Мир: Уязвимость в OpenSSH позволяет использовать IoT в качестве прокси

0

С помощью конфигурационной опции в демонах SSH хакеры используют устройства “Интернета вещей” (IoT) в качестве прокси при передаче вредоносного трафика. Для этого они эксплуатируют уязвимость в OpenSSH 12-летней давности.

CVE-2004-1653 была обнаружена в 2004 г. и исправлена в начале 2005 г. Уязвимость затрагивала конфигурацию по умолчанию в OpenSSH (sshd). Дело в том, что в заводских настройках старых версий клиентов OpenSSH была активирована функция TCP-перенаправления, благодаря чему удаленные аутентифицированные пользователи могли осуществлять проброс портов.

Уязвимость не считалась опасной, поскольку для ее эксплуатации у атакующего должен быть доступ к устройству по SSH. Тем не менее, если злоумышленнику удастся получить доступ к системе с помощью брутфорс-атаки (путем подбора учетных данных из списка незащищенных паролей), он может использовать ее в качестве прокси.
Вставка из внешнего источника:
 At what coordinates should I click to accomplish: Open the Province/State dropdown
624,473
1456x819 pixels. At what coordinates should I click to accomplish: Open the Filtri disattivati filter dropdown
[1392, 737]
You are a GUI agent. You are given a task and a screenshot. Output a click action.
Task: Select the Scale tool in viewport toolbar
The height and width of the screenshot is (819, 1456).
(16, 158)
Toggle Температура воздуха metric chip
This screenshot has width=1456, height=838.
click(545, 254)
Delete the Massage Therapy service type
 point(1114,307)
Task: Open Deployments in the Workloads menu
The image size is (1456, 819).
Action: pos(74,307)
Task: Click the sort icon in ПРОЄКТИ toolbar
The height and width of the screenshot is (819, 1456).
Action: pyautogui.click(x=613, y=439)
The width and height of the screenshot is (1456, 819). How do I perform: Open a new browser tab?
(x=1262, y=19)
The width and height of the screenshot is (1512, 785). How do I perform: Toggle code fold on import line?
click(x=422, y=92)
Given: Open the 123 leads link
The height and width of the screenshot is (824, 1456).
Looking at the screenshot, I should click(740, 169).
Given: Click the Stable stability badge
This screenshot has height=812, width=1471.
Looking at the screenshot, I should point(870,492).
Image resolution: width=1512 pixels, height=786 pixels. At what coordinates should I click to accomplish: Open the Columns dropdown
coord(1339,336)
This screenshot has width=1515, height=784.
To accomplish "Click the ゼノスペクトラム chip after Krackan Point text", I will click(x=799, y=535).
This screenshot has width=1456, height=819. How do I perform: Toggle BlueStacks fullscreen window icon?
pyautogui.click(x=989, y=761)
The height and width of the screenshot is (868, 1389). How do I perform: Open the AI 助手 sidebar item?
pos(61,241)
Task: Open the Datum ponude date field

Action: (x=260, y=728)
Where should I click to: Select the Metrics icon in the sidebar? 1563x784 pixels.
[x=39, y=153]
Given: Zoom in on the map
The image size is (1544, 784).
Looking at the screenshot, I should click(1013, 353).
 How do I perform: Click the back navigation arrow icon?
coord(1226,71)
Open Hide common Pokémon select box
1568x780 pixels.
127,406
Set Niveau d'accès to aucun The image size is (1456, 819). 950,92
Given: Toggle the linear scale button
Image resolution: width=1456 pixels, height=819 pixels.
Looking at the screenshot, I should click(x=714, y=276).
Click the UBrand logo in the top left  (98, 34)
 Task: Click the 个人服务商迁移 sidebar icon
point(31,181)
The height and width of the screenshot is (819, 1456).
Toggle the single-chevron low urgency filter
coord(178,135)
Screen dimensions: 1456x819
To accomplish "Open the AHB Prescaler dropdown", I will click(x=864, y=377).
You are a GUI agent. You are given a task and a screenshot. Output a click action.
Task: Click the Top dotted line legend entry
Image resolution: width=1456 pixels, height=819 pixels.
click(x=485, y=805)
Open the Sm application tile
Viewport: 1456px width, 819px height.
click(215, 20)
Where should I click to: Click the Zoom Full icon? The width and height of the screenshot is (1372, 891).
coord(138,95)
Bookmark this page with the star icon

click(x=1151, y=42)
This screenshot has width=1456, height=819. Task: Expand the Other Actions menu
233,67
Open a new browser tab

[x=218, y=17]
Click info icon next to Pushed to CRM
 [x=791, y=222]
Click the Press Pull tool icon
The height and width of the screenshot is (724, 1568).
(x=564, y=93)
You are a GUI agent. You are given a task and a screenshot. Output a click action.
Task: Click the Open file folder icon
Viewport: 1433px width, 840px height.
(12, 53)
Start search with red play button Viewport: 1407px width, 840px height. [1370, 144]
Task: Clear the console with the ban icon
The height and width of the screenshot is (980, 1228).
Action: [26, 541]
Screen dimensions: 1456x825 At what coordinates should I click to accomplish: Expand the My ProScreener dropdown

Вышеупомянутая функция уже в течение многих лет отсутствует в OpenSSH, однако данное ПО используется во многих устройствах “Интернета вещей” по всему миру. Поскольку функции их аппаратного обеспечения весьма ограниченны, ботнеты из IoT-устройств используются только для осуществления брутфорс- и DDoS-атак, а также для передачи трафика.

Согласно отчету Akamai, опубликованному 12 октября текущего года, эксперты зафиксировали большой объем вредоносного трафика, источником которого являются IoT-устройства. Злоумышленники осуществляют брутфорс-атаки на гаджеты “Интернета вещей”, изменяют настройки конфигурации SSH, активировав опцию “AllowTcpForwarding”, а затем используют эти устройства в качестве прокси для передачи трафика. Таким образом хакерам удается скрыть истинный источник любой атаки, будь то брутфорс или DDoS. (OpenSSH/NovostIT)